How, then, should we regard a country that has 5% unemployment, the lowest income inequality, healthcare for all its people and is one of the world's leading exporters? This country also scores high on life expectancy, low on infant mortality, is at the top in numeracy and literacy, and is low on crime, incarceration, homicides, mental illness and drug abuse. It also has a low rate of carbon emissions, doing its part to reduce global warming. In all these categories, this particular country beats both the US and China by a country mile.
Doesn't that sound like a country from which Americans and others might learn a thing or two about how to get out of the hole in which we're stuck?
Not if that place is Japan. During and before the current economic crisis, few countries have been vilified as an economic basket case so much as Japan: it's been hard to find any reference to the country without some mention of
its allegedly sclerotic economy, its zombie banks,
its deflation and slow economic growth.

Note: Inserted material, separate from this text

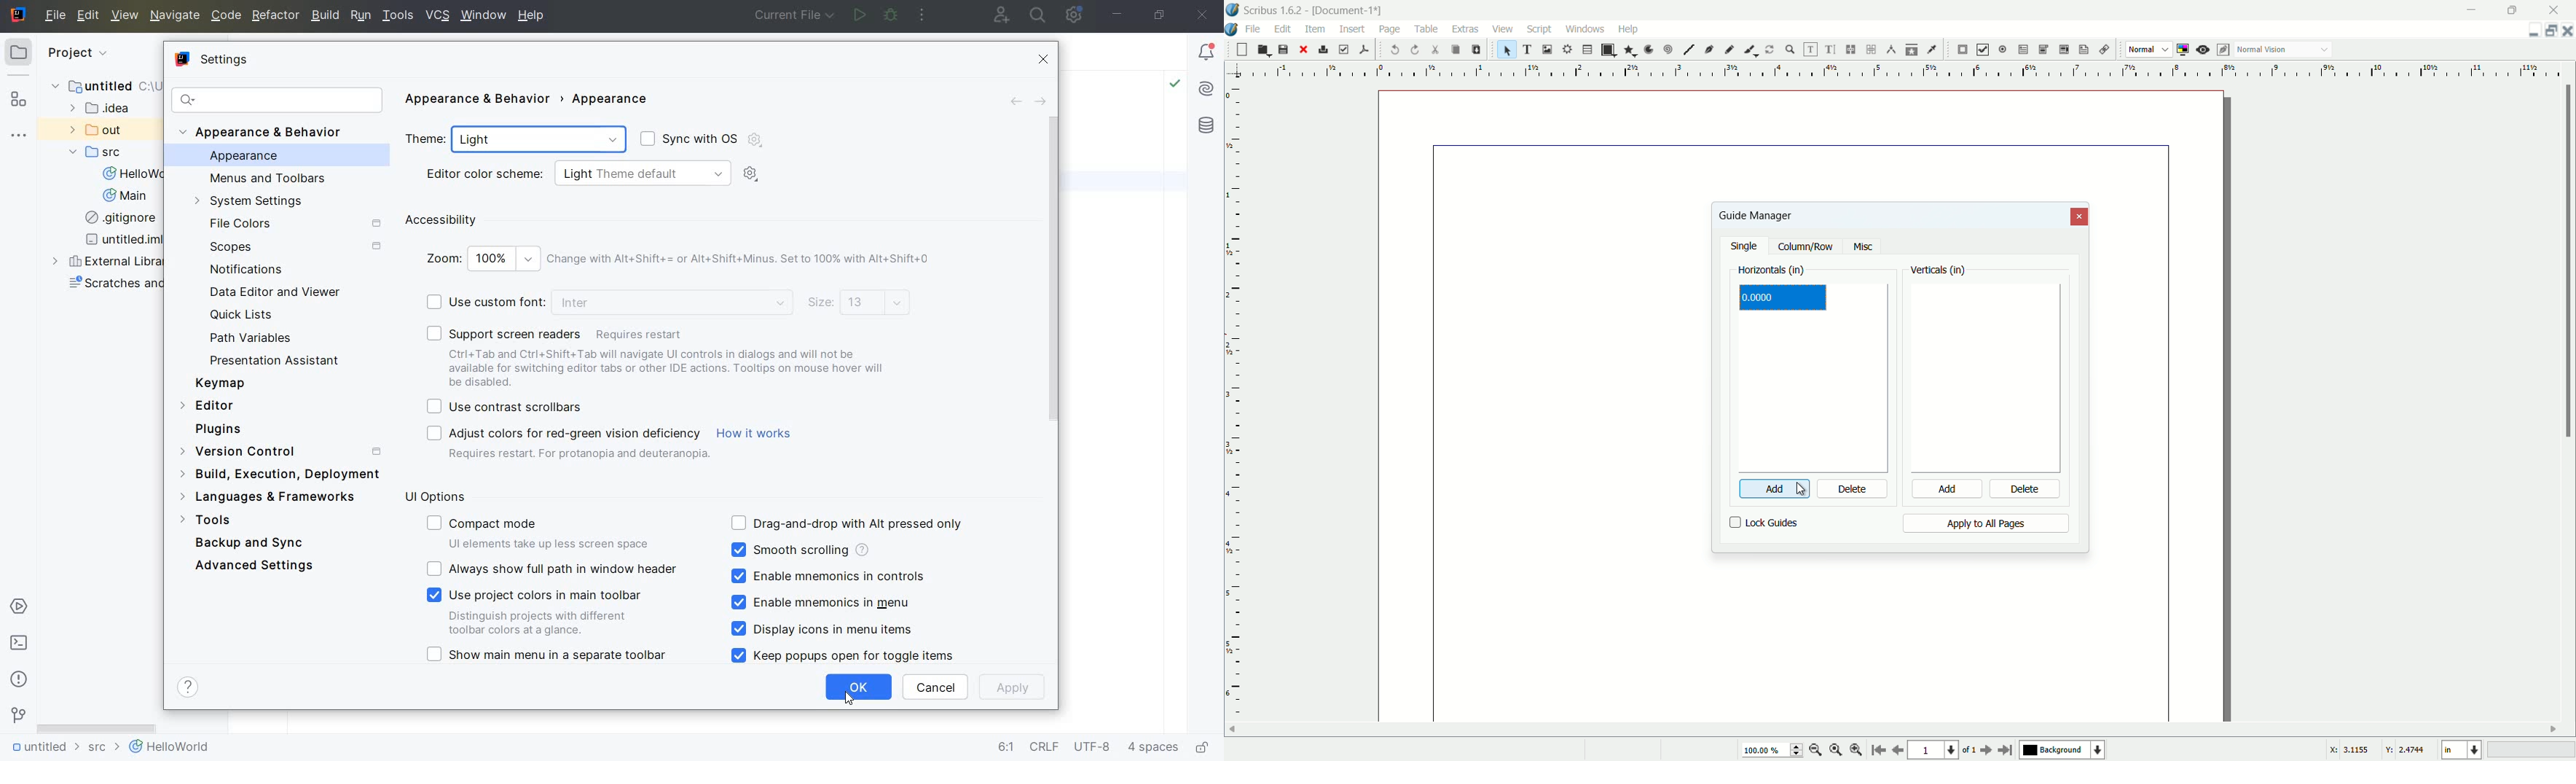 This screenshot has height=784, width=2576. What do you see at coordinates (1765, 489) in the screenshot?
I see `add` at bounding box center [1765, 489].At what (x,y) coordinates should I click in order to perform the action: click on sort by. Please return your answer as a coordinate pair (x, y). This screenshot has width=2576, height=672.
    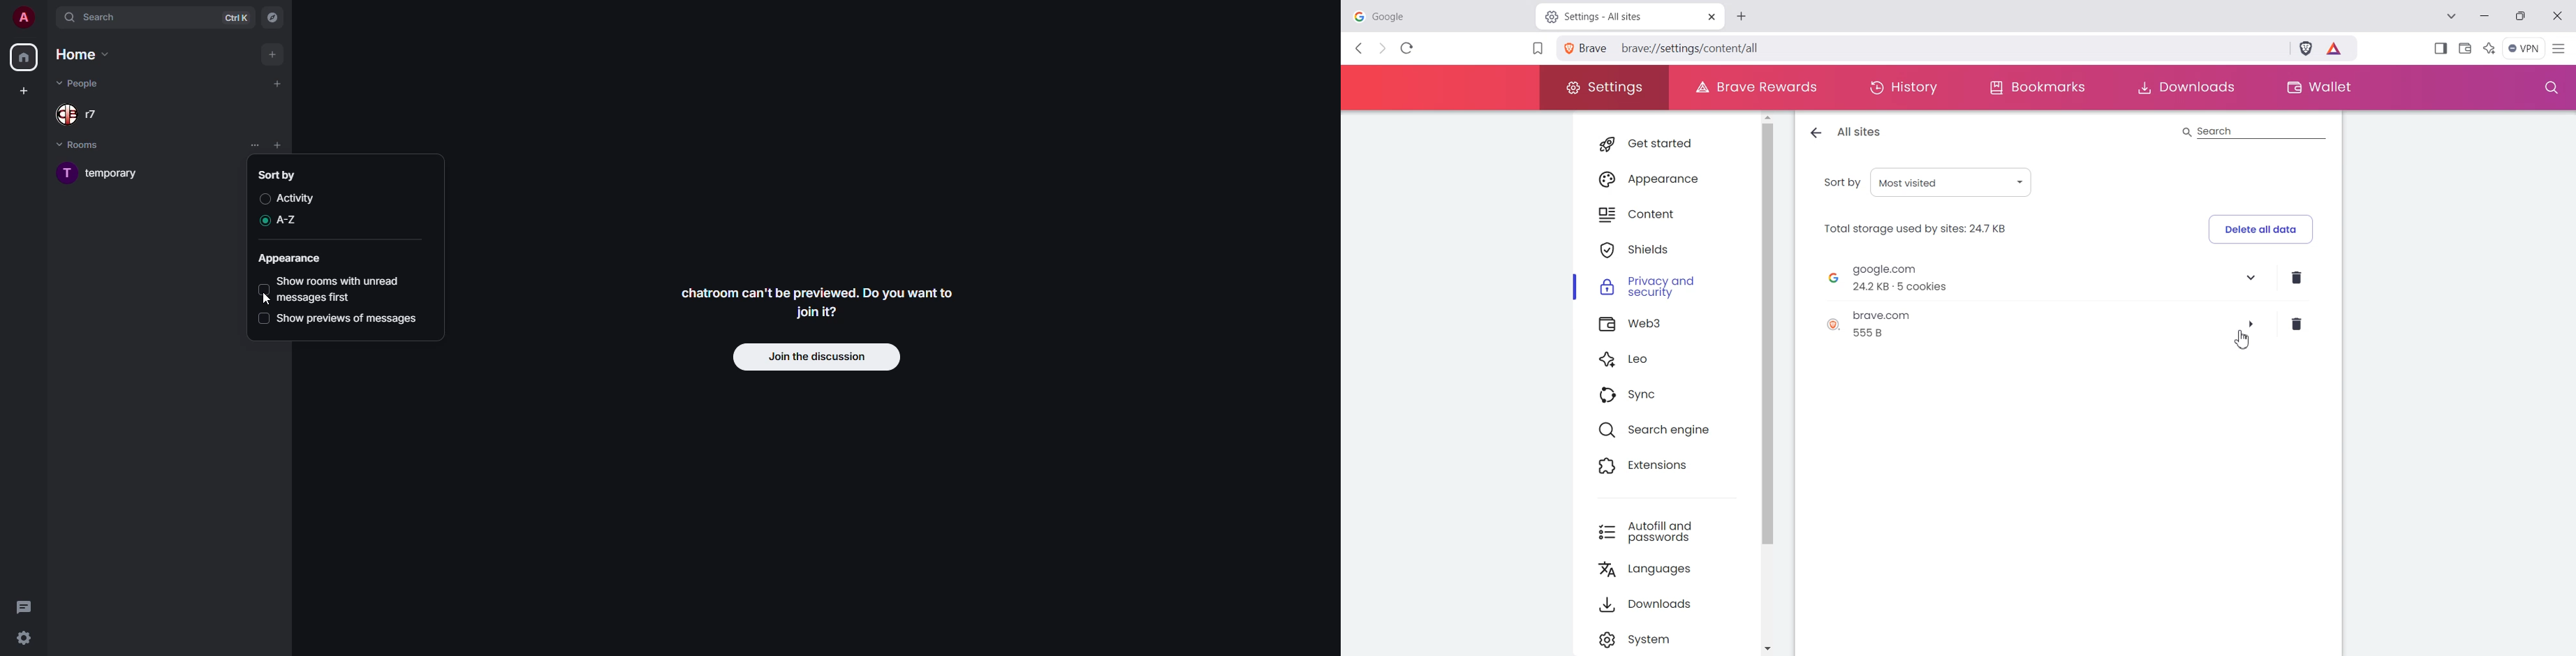
    Looking at the image, I should click on (281, 175).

This malaise has even been called "
Japan syndrome", sounding like a disease to warn policymakers, as in "you don't want to end up like Japan."
No one has been more influential in defining this narrative than Nobel Prize-winning economist
Paul Krugman. Throughout the 1990s, and
still today, Krugman has skewered Japan's economy and leaders. In the late 1990s, Krugman wrote a series of gloom-and-doom articles, complete with equations and les like "Japan's Trap" and "Setting Sun", bluntly stating:
"The state of Japan is a scandal, an outrage, a reproach … operating far below its productive capacity, simply because its consumers and investors do not spend enough."
But let's look at some of the Japanese metrics during that time. Throughout the 1990s, the Japanese unemployment rate was – ready for this? – about 3%, half the US unemployment rate at the time. During that allegedly "lost decade", Japan also had universal healthcare, less inequality, the highest life expectancy, low infant mortality and low rates of crime and incarceration. Americans should be so lucky as to experience a Japanese-style lost decade.